The LTV and E-Systems name plate appears on a variety of surveillance radios and accessories. The equipment usually has a sexy backlit, matte black faced front panel and funky tactile shaped knobs in bright colors. Rumor among the collectors is that LTV produced this equipment with parts purchased from subcontractors. In many cases this is incorrect.

Ling-Temco-Vought was one of the first industrial conglomerates. Part of their history is mentioned in "Welcome to My Conglomerate, You're Fired." Their airplane division received many contracts from the intelligence community and military services. They were a significant systems integrator for aerial electronic surveillance platforms. Not much is known about the uses of these specialized planes. You will not find them in museums, at least not fully equipped.

The National Cryptological Museum at Fort Meade, Maryland has an exhibit on spy planes with a few photos of LTV aircraft and a pair of Collins 515S-1 receivers and other radio equipment. They also display a few small modules with name plates from LTV Electrosystems and E-Systems.

LTV was CEI's largest non-governmental customer in the 1960s.

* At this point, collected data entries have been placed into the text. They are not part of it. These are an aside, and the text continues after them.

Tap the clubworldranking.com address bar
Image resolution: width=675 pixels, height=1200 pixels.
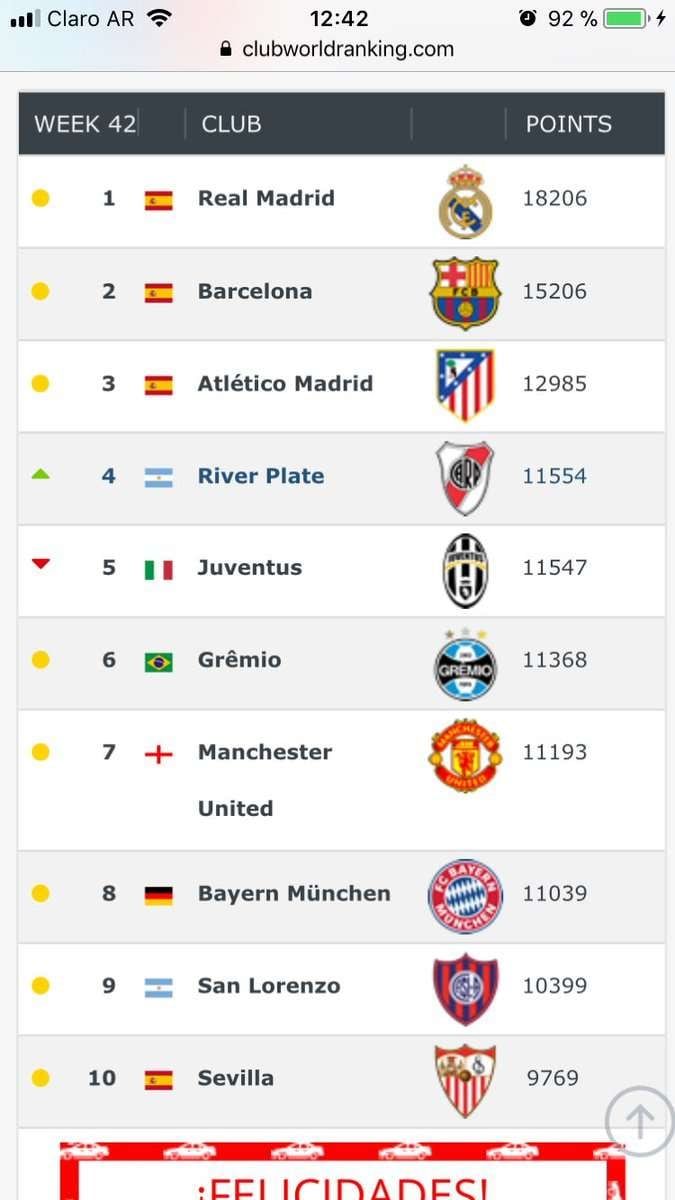[337, 49]
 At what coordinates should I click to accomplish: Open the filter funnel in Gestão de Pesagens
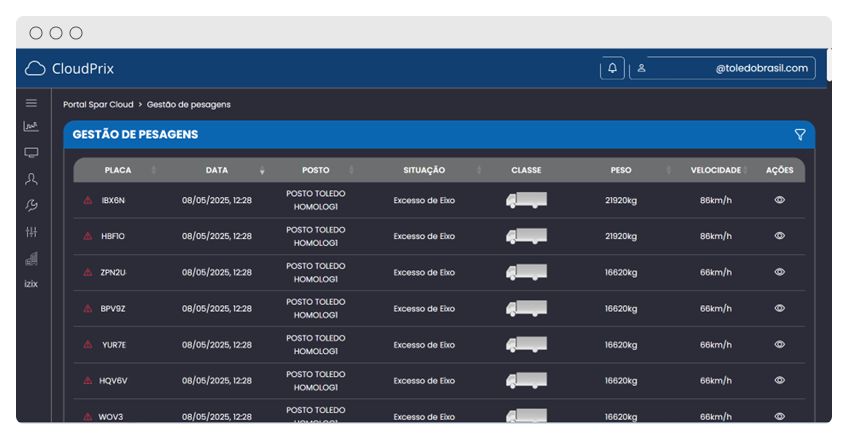click(x=799, y=135)
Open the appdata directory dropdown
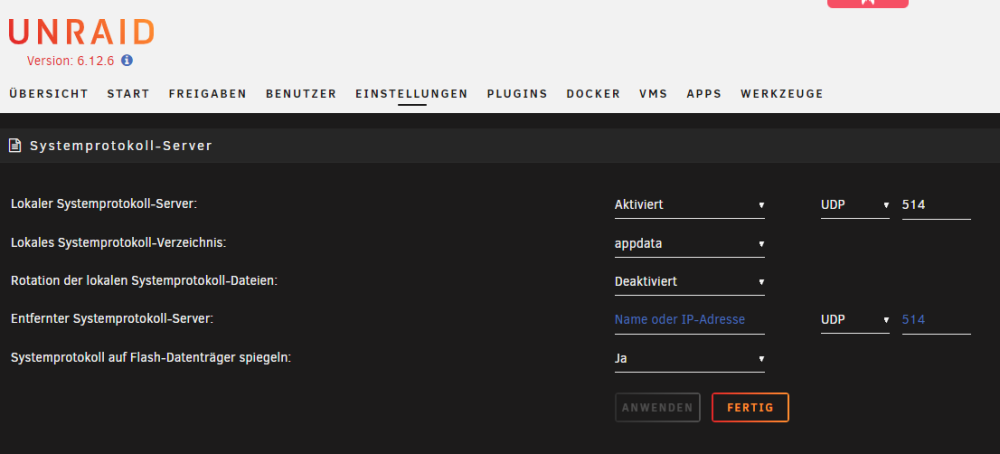This screenshot has width=1000, height=454. coord(689,244)
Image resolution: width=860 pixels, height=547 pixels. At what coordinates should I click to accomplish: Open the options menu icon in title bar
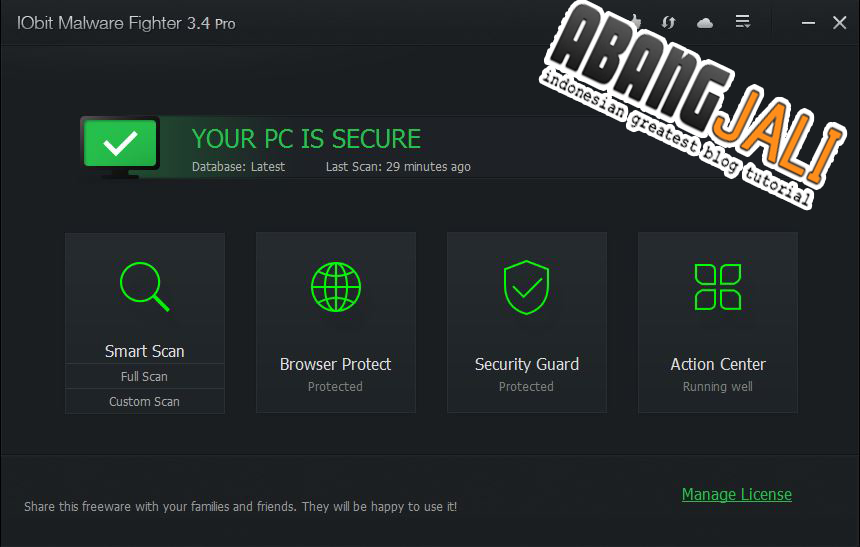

The most common models purchased by LTV include the G175 series, G166 series, G917 series and a variety of SDUs, counters and accessories. All of these units were entirely manufactured by CEI or WJ and delivered to LTV for use in the surveillance systems designed by LTV. CEI memos refer to these units as items for "Temco" projects.

The G175C is a redesigned CEI 775 receiver. The G175J is a redesigned WJ-8730A receiver The G166C is a redesigned CEI 906 receiver. All of these radios were used on SIGINT missions, most notably in Vietnam. The G917 was a redesigned DMS-105A. The QRC-259 is very rare and not much is known about its design or intended use.

These radios look awesome when operated in a darkened place. Grimes lights illuminate the panel and are generally powered externally by 28 V, presumably from the same control line for the cockpit illumination. The equipment is very rare, especially with nice front panels. The black paint over the plexiglas panel mercilessly shows defects when backlit. Documents and information on LTV equipment is extremely scarce. Fortunately CEI and WJ manuals can be used to service the units made by these companies.

The G175 series includes many radios from several different manufacturers although CEI and Nems-Clarke appear to be the most prevalent.

The G917-1 is basically identical to the WJ DMS-105-1, with the original Nixie tube frequency indicator replaced by an LED counter.